Any relation to "starve"? :)

"Wund wearð Wulfmær, wælræste geceas"
That is ridiculously pretty. :P I want to hear it. :D

Well, if we turn to our wonderful friend the OED, we get:

Quote
Etymology:  Early Middle English dēȝen, dēghen, corresponding to Old Norse deyja (originally døyja, Old Swedish and Old Danish döia, Danish döe, Swedish dö), Old Frisian deia, deja, Old Saxon dóian, Old High German touwan, Middle High German töuwen; these represent an Old Germanic strong verb of the 6th class *daw-j-an, past tense dôw, past participle dawan-, the strong inflections being retained in Old Norse (dó- < *dów, dáinn < *dawans).

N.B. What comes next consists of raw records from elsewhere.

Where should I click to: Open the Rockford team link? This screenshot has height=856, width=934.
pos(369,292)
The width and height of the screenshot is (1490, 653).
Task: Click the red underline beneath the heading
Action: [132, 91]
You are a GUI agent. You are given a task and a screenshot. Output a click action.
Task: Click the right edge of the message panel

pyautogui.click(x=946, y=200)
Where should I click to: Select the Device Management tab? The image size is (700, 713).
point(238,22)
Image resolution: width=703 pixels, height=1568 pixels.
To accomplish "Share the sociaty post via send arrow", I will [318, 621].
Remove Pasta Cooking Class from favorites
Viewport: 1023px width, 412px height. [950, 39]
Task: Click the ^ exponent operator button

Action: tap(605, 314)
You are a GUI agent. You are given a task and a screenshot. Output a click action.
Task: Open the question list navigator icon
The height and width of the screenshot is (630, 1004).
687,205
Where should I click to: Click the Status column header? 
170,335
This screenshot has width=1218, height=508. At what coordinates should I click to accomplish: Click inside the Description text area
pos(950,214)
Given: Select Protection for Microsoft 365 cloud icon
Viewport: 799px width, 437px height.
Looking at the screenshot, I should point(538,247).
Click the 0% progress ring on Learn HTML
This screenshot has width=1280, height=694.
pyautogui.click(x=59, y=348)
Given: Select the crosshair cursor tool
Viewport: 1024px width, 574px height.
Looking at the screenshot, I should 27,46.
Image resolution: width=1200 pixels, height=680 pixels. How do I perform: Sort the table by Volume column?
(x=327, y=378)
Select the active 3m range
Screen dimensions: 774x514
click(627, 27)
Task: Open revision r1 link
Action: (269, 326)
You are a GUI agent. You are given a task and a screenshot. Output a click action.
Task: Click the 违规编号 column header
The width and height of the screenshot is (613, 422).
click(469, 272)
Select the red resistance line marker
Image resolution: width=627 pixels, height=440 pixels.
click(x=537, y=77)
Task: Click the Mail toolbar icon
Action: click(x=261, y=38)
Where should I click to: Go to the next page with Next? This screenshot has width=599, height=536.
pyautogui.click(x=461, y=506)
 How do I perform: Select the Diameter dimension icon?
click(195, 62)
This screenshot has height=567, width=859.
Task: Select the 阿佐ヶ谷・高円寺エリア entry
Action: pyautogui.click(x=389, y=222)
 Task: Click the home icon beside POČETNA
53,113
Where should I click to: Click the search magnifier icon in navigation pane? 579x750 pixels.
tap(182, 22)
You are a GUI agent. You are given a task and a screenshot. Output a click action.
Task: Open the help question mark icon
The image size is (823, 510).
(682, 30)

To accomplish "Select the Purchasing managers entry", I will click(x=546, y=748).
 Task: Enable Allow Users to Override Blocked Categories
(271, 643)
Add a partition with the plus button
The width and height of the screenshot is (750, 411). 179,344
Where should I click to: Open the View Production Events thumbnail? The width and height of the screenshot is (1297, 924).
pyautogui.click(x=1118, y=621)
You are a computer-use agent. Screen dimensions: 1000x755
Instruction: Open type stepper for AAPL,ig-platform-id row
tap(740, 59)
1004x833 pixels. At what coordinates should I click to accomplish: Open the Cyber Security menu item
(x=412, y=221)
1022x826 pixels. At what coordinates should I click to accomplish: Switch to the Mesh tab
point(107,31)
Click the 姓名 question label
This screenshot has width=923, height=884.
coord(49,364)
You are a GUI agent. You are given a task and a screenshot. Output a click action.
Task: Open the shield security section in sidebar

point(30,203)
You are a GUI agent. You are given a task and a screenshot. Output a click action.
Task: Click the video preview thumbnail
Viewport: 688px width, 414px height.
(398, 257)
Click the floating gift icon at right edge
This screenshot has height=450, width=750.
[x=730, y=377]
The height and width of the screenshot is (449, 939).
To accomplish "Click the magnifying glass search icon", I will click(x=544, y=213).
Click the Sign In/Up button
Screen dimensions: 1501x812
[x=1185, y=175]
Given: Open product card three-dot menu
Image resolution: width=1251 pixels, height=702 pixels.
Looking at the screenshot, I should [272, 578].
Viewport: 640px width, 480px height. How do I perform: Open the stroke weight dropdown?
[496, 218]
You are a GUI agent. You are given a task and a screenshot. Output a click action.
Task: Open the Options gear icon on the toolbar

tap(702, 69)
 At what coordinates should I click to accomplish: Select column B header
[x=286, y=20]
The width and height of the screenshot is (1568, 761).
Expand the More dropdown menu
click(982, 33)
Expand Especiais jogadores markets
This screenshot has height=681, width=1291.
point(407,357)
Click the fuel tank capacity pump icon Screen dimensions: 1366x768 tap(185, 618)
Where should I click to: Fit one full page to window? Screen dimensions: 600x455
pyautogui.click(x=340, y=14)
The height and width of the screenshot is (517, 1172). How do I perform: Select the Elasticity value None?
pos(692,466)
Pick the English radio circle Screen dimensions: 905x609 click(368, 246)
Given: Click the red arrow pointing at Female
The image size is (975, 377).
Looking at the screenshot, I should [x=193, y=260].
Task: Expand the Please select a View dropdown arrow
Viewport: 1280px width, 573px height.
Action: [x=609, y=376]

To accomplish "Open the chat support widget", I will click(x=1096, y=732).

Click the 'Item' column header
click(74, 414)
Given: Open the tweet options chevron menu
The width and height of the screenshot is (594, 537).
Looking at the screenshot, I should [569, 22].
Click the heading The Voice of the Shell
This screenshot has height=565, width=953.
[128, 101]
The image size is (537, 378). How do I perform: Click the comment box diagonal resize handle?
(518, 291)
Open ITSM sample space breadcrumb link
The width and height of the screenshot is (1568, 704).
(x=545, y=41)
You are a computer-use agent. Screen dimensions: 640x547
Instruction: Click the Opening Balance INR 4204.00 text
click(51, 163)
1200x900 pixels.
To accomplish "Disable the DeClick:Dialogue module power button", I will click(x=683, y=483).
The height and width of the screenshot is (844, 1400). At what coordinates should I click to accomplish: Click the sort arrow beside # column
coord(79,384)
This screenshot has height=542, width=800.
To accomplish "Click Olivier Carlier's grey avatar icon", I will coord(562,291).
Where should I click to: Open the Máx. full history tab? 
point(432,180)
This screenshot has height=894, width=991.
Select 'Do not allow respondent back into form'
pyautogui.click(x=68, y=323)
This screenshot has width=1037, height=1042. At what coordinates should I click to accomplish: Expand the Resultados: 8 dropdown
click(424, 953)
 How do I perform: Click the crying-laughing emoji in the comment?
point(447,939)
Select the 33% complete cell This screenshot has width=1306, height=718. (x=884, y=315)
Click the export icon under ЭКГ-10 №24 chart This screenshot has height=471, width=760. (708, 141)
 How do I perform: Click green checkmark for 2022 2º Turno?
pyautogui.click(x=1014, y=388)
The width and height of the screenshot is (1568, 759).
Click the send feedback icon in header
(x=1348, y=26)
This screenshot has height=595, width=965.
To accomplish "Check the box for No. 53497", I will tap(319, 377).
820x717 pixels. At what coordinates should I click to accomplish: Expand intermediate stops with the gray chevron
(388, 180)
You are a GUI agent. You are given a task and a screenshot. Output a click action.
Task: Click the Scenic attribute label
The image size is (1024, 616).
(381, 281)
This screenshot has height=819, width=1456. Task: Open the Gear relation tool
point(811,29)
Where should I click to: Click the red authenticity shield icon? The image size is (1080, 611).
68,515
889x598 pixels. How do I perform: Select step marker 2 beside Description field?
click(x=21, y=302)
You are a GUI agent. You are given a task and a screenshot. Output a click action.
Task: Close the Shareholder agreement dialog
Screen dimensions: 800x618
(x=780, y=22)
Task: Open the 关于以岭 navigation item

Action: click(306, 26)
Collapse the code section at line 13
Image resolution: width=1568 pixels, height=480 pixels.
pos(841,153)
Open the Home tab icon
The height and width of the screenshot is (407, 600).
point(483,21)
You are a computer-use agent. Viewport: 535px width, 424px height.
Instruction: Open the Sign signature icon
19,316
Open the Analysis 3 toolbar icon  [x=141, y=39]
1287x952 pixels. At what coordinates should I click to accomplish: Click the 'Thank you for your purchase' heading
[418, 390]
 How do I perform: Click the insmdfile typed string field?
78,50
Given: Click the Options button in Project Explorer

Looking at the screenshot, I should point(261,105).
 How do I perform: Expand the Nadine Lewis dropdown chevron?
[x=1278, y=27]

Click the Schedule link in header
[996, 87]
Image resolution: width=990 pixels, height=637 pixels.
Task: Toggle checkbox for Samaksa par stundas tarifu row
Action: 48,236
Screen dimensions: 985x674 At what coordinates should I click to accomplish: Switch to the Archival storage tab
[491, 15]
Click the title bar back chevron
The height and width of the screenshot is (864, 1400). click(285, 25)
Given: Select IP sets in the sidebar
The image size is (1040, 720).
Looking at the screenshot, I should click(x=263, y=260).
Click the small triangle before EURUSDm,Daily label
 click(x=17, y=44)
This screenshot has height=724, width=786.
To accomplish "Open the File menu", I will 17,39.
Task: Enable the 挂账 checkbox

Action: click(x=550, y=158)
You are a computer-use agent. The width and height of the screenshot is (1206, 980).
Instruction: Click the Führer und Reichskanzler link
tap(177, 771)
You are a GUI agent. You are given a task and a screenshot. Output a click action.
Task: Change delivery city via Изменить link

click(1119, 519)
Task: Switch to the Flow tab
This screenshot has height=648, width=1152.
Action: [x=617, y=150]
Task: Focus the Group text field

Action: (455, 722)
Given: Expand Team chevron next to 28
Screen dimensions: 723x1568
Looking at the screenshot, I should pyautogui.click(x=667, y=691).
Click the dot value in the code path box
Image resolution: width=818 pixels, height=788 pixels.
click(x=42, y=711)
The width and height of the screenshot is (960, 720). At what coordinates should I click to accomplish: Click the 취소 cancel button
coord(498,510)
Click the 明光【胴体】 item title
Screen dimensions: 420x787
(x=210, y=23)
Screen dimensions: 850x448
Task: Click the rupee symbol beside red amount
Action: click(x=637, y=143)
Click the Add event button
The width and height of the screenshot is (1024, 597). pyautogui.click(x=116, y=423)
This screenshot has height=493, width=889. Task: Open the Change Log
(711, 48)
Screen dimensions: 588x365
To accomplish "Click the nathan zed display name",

In the other languages and in English a regular weak verb. No instance of the word is known in Old English literature (its sense being expressed by steorfan, sweltan, or the periphrastic wesan déad, past tense wæs déad: see dead adj. 1d) hence it is generally held to have been early lost in Old English (as in Gothic, and as subsequently in all the continental West Germanic languages), and re-adopted in late Old English or early Middle English from Norse; but some think that the facts point rather to the preservation of an Old English díegan, dégan, in some dialect; the word appears to have been in general use from the 12th cent., even in the s.w. dialects (see Napier in Hist. Holy Rood, E.E.T.S., 1894). The Middle English dēȝen, dēghen came regularly down to 1500 as deye, which was retained in the North as dey, dē, dee (still current from Lancashire to Scotland); but in standard English dēghe was in 14th cent. (in conformity with the common phonetic history of Old English eh, eah, eoh, as in dye, eye, fly, high, lie, nigh, thigh, etc.) narrowed to diȝe, dighe, whence the later dye, die.

* Deloria feels a little guilty for using her incredible boyfriend to indirectly gain access to the OED for her nefarious schemes.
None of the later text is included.